Objectives:

Evidence shows that programmed death receptor-1 (PD-1)-blocking and human cytotoxic T-lymphocyte antigen 4 (CTLA-4)-blocking antibodies display apparent benefits in lung cancer therapy. Further, lung cancer patients who receive nivolumab (PD-1 inhibitor) plus ipilimumab (CLTA-4 inhibitor) in combination have higher overall survival rate than those treated with ipilimumab alone. However, adverse events (AE) are still a concern, especially gastrointestinal (GI) AEs. Since GI AE is one of the most common reasons for patients stopping immunotherapy, we utilized real-world data to gain insight in the incidence and severity of GI AEs among lung cancer patients treated with nivolumab and ipilimumab.

Methods:

A retrospective study was conducted using electronic health records (EHR) data from the OneFlorida clinical research network. We identified lung cancer patients who were prescribed with ipilimumab alone, nivolumab alone, or combination of ipilimumab and nivolumab as study cohorts. GI AEs in observation windows were extracted for these patients.

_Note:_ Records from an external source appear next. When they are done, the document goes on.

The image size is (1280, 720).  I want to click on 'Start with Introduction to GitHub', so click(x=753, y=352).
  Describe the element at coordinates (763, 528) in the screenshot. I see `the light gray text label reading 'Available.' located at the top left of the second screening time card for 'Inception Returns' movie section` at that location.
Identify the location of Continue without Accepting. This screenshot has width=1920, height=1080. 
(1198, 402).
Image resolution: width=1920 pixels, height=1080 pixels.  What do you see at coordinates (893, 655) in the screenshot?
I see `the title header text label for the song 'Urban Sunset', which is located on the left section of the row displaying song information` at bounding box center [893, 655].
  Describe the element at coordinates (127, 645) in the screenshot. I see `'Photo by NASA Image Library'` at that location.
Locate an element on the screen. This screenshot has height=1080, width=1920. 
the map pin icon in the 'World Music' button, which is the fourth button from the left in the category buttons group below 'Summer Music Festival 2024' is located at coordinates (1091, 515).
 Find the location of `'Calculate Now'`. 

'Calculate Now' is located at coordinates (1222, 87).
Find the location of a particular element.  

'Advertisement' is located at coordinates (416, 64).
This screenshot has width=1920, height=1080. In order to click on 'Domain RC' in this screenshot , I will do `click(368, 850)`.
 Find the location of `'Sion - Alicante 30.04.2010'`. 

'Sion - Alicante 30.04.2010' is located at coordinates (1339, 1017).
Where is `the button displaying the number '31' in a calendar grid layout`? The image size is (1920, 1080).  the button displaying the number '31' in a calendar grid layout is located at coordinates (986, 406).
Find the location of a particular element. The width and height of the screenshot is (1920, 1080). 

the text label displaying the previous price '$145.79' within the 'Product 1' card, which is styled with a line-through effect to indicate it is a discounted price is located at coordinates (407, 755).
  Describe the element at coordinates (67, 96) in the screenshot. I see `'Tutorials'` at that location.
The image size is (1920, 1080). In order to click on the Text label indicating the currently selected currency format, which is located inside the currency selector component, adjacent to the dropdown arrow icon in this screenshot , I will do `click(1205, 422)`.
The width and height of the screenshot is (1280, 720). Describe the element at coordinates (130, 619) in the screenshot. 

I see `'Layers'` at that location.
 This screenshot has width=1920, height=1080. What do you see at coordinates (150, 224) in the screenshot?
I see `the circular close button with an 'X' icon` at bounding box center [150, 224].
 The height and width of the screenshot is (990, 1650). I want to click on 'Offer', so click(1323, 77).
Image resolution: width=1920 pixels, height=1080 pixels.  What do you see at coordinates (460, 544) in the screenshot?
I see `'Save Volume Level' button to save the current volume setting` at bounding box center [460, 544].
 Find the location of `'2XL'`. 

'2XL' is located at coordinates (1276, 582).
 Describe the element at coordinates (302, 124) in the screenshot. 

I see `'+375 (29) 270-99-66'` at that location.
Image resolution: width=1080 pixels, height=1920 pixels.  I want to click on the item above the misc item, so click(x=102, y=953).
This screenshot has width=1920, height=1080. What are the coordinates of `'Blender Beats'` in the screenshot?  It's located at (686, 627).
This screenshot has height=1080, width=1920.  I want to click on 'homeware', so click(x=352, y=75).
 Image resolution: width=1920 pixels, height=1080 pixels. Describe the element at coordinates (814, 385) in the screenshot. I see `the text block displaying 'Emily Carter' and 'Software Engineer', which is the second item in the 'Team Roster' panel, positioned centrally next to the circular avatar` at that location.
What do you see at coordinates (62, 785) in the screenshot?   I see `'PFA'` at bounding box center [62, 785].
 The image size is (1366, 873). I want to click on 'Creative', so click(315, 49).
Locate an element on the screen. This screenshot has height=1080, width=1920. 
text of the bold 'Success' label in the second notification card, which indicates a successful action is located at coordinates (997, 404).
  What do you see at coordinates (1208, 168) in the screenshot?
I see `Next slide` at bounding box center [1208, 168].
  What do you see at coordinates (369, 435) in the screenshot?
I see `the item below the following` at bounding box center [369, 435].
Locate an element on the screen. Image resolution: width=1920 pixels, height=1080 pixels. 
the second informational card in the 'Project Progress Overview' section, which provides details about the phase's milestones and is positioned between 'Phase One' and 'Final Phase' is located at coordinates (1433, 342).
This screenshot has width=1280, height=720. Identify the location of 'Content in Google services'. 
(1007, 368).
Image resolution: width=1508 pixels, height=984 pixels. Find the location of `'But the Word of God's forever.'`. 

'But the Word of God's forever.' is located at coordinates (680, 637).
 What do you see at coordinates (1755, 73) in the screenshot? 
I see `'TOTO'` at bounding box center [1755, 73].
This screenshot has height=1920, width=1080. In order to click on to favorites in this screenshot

We then built a multivariate cox proportional hazard model to estimate the hazards of GI AEs by treatment, adjusting for ages, genders, race ethnicities, and duration of treatment.

Results:

The study cohort had 1519 patients (1313 nivolumab, 6 ipilimumab, and 200 combination). Patients treated with ipilimumab alone were removed because of small sample size. Overall, 553 (36.4%) of the patients had at least one GI AE. Among those GI AEs, 131 (23.7%) of them had led to hospitalizations. The median GI AE free time was 272 days (95% CI: 242 – 343 days). The hazard ratio of having GI AE for patients with combination treatment verse with nivolumab alone was 1.36 (95% CI: 1.08 – 1.71).

Conclusions:

GI AEs are common in lung cancer patients treated with nivolumab and ipilimumab. Patients treated by combination treatment have significantly higher hazards than those treated by nivolumab alone.